(Collected data)
=====

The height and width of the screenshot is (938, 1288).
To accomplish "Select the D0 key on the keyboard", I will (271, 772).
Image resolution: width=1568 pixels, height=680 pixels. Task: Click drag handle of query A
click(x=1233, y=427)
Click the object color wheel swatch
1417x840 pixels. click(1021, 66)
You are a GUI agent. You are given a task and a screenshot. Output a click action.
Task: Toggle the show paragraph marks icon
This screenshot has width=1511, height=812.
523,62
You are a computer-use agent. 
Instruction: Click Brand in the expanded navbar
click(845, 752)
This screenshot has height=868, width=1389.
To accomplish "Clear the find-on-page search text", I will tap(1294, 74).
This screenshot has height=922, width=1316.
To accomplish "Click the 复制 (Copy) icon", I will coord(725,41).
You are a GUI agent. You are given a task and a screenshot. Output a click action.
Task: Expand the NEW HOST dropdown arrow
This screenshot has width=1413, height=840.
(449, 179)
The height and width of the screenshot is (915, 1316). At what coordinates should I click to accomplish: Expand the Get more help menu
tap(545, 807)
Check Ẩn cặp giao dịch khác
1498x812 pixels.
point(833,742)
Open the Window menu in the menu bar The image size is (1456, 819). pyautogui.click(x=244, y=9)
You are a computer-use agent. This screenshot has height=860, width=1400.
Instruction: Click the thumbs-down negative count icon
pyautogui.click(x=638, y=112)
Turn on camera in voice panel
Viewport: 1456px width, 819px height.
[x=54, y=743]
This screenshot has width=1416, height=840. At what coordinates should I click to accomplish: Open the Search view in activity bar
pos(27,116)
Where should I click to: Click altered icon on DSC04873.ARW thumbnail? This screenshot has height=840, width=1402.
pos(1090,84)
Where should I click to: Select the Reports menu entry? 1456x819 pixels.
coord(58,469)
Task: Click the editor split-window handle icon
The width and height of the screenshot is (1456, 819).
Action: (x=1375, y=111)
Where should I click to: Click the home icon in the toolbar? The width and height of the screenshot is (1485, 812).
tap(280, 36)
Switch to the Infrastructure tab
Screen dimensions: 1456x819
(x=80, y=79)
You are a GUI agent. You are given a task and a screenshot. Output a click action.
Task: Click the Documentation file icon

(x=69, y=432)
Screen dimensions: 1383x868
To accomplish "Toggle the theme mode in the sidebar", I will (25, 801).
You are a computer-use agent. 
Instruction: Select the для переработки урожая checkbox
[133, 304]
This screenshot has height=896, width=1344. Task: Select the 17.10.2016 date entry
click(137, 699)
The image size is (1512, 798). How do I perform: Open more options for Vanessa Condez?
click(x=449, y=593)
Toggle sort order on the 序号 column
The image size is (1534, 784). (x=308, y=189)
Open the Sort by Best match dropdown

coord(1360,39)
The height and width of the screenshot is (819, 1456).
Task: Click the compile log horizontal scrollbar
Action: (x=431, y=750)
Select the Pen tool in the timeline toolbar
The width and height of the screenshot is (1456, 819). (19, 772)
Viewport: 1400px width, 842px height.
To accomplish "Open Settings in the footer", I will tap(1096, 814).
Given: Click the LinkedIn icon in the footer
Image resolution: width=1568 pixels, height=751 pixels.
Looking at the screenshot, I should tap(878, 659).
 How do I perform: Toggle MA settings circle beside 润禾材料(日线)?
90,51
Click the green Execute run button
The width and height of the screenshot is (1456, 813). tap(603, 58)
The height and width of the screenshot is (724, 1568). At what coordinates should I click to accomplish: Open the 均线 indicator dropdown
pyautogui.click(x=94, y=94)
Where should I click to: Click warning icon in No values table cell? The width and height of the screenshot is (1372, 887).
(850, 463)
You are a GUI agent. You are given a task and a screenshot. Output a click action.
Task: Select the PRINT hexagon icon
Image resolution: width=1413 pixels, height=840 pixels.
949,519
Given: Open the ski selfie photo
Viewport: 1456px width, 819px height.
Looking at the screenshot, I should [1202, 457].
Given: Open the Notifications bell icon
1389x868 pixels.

=====

Give the data again, unchanged in every line.

The height and width of the screenshot is (938, 1288).
To accomplish "Select the D0 key on the keyboard", I will (271, 772).
Image resolution: width=1568 pixels, height=680 pixels. Task: Click drag handle of query A
click(x=1233, y=427)
Click the object color wheel swatch
1417x840 pixels. click(1021, 66)
You are a GUI agent. You are given a task and a screenshot. Output a click action.
Task: Toggle the show paragraph marks icon
This screenshot has width=1511, height=812.
523,62
You are a computer-use agent. 
Instruction: Click Brand in the expanded navbar
click(845, 752)
This screenshot has height=868, width=1389.
To accomplish "Clear the find-on-page search text", I will tap(1294, 74).
This screenshot has height=922, width=1316.
To accomplish "Click the 复制 (Copy) icon", I will coord(725,41).
You are a GUI agent. You are given a task and a screenshot. Output a click action.
Task: Expand the NEW HOST dropdown arrow
This screenshot has width=1413, height=840.
(449, 179)
The height and width of the screenshot is (915, 1316). At what coordinates should I click to accomplish: Expand the Get more help menu
tap(545, 807)
Check Ẩn cặp giao dịch khác
1498x812 pixels.
point(833,742)
Open the Window menu in the menu bar The image size is (1456, 819). pyautogui.click(x=244, y=9)
You are a computer-use agent. This screenshot has height=860, width=1400.
Instruction: Click the thumbs-down negative count icon
pyautogui.click(x=638, y=112)
Turn on camera in voice panel
Viewport: 1456px width, 819px height.
[x=54, y=743]
This screenshot has width=1416, height=840. At what coordinates should I click to accomplish: Open the Search view in activity bar
pos(27,116)
Where should I click to: Click altered icon on DSC04873.ARW thumbnail? This screenshot has height=840, width=1402.
pos(1090,84)
Where should I click to: Select the Reports menu entry? 1456x819 pixels.
coord(58,469)
Task: Click the editor split-window handle icon
The width and height of the screenshot is (1456, 819).
Action: (x=1375, y=111)
Where should I click to: Click the home icon in the toolbar? The width and height of the screenshot is (1485, 812).
tap(280, 36)
Switch to the Infrastructure tab
Screen dimensions: 1456x819
(x=80, y=79)
You are a GUI agent. You are given a task and a screenshot. Output a click action.
Task: Click the Documentation file icon

(x=69, y=432)
Screen dimensions: 1383x868
To accomplish "Toggle the theme mode in the sidebar", I will (25, 801).
You are a computer-use agent. 
Instruction: Select the для переработки урожая checkbox
[133, 304]
This screenshot has height=896, width=1344. Task: Select the 17.10.2016 date entry
click(137, 699)
The image size is (1512, 798). How do I perform: Open more options for Vanessa Condez?
click(x=449, y=593)
Toggle sort order on the 序号 column
The image size is (1534, 784). (x=308, y=189)
Open the Sort by Best match dropdown

coord(1360,39)
The height and width of the screenshot is (819, 1456).
Task: Click the compile log horizontal scrollbar
Action: (x=431, y=750)
Select the Pen tool in the timeline toolbar
The width and height of the screenshot is (1456, 819). (19, 772)
Viewport: 1400px width, 842px height.
To accomplish "Open Settings in the footer", I will tap(1096, 814).
Given: Click the LinkedIn icon in the footer
Image resolution: width=1568 pixels, height=751 pixels.
Looking at the screenshot, I should tap(878, 659).
 How do I perform: Toggle MA settings circle beside 润禾材料(日线)?
90,51
Click the green Execute run button
The width and height of the screenshot is (1456, 813). tap(603, 58)
The height and width of the screenshot is (724, 1568). At what coordinates should I click to accomplish: Open the 均线 indicator dropdown
pyautogui.click(x=94, y=94)
Where should I click to: Click warning icon in No values table cell? The width and height of the screenshot is (1372, 887).
(850, 463)
You are a GUI agent. You are given a task and a screenshot. Output a click action.
Task: Select the PRINT hexagon icon
Image resolution: width=1413 pixels, height=840 pixels.
949,519
Given: Open the ski selfie photo
Viewport: 1456px width, 819px height.
Looking at the screenshot, I should [1202, 457].
Given: Open the Notifications bell icon
1389x868 pixels.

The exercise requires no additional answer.